Every agent runs its LLM call inside a RetryPolicy. When the response fails validation (malformed JSON for a typed agent, custom rule from ValidateOutput, anything else you signal), the policy re-prompts the LLM with the failure context.

RetryPolicy reference

public sealed class RetryPolicy
{
public int MaxRetries { get; } // default 3
public TimeSpan Delay { get; } // default 500 ms

public RetryPolicy(int maxRetries = 3, TimeSpan? delay = null);
}

The total number of attempts is MaxRetries + 1 (one initial call, plus up to MaxRetries retries). Delay between attempts is Delay × attemptNumber — linearly increasing.

Default policy

Every Agent<T> and AgentBase<T> defaults to new RetryPolicy() — 3 retries, 500 ms base delay. Total wait budget on a fully exhausted run: 0 + 500 + 1000 + 1500 = 3000 ms plus four LLM round-trips.

Tuning

Pass to Agent<T>:

IAgent agent = new Agent<string>(
"Strict",
"Picky agent.",
"Reply with exactly three bullet lines.",
llm,
retryPolicy: new RetryPolicy(maxRetries: 5, delay: TimeSpan.FromMilliseconds(200)));

Or override on AgentBase<T>:

protected override RetryPolicy RetryPolicy =>
new RetryPolicy(maxRetries: 5, delay: TimeSpan.FromMilliseconds(200));

When the agent gives up

If validation never passes, the policy throws AgentOutputException with the last raw response and last error. The admin then turns that into a RunFailedEvent (and the exception bubbles out of RunAsync).

try
{
var output = await admin.RunAsync(input);
}
catch (AgentOutputException ex)
{
// last response and last error are in ex.Message
log.Error(ex, "Agent never produced valid output.");
}

What triggers a retry

The framework retries when ValidateOutput returns a non-null string. The defaults are:

  • Agent<string> — never retries on content. JSON parsing isn't enforced.
  • Agent<TPoco> — retries when the response can't be extracted to a JSON object/array, or when deserialisation to TPoco fails.

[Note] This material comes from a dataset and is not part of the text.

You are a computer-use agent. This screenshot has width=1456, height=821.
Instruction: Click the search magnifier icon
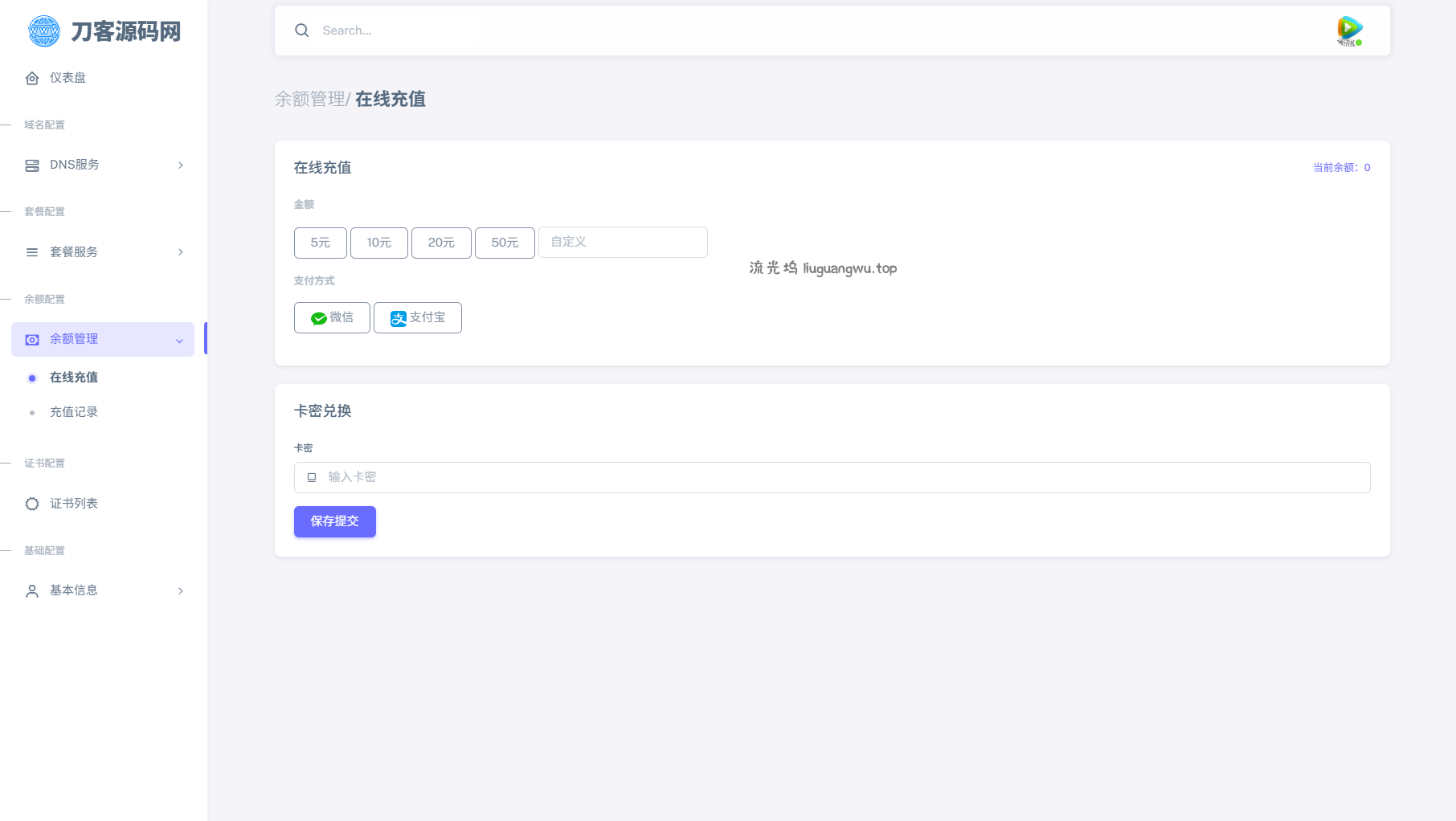click(x=302, y=31)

You can add your own validation by overriding AgentBase<T>.ValidateOutput.

What does not trigger a retry

  • Network exceptions from the LLM provider. These bubble up directly. Wrap your own retry / circuit breaker around the call site if you want to retry transport failures.
  • Tool exceptions. A failing tool call is reported via ToolCallFailedEvent and re-thrown — RetryPolicy doesn't intervene. If you want the LLM to recover from a tool error, catch inside the tool and return an error message instead of throwing (see Custom tools (typed)).
  • BudgetExceededException. Spend cap reached — retrying would burn more budget. The exception escapes the policy.

Observability

Every retry fires LlmCallRetryingEvent on the bus. The default LogicGridLogger writes a [Agent] retry N — error line when ShowRetries = true (the default).

09:14:03.402 [WRN] [a3f2c891] [Strict] retry 1 — Expected exactly 3 bullets, got 4.

The trace records every retry under AgentSpan.RetryAttempts:

foreach (var attempt in trace.AgentSpans.SelectMany(s => s.RetryAttempts))
Console.WriteLine($"retry {attempt.AttemptNumber}: {attempt.Error}");

Common pitfalls

  • High MaxRetries + flaky validator. A non-deterministic validator (e.g. one that depends on external state) will retry until exhaustion every time. Keep validation pure.
  • Zero Delay in production. Most providers rate-limit. A retry storm with no delay can lock you out.
  • Retry to mask a bad prompt. If you're regularly hitting MaxRetries, fix the prompt or relax the validation — retries cost real tokens.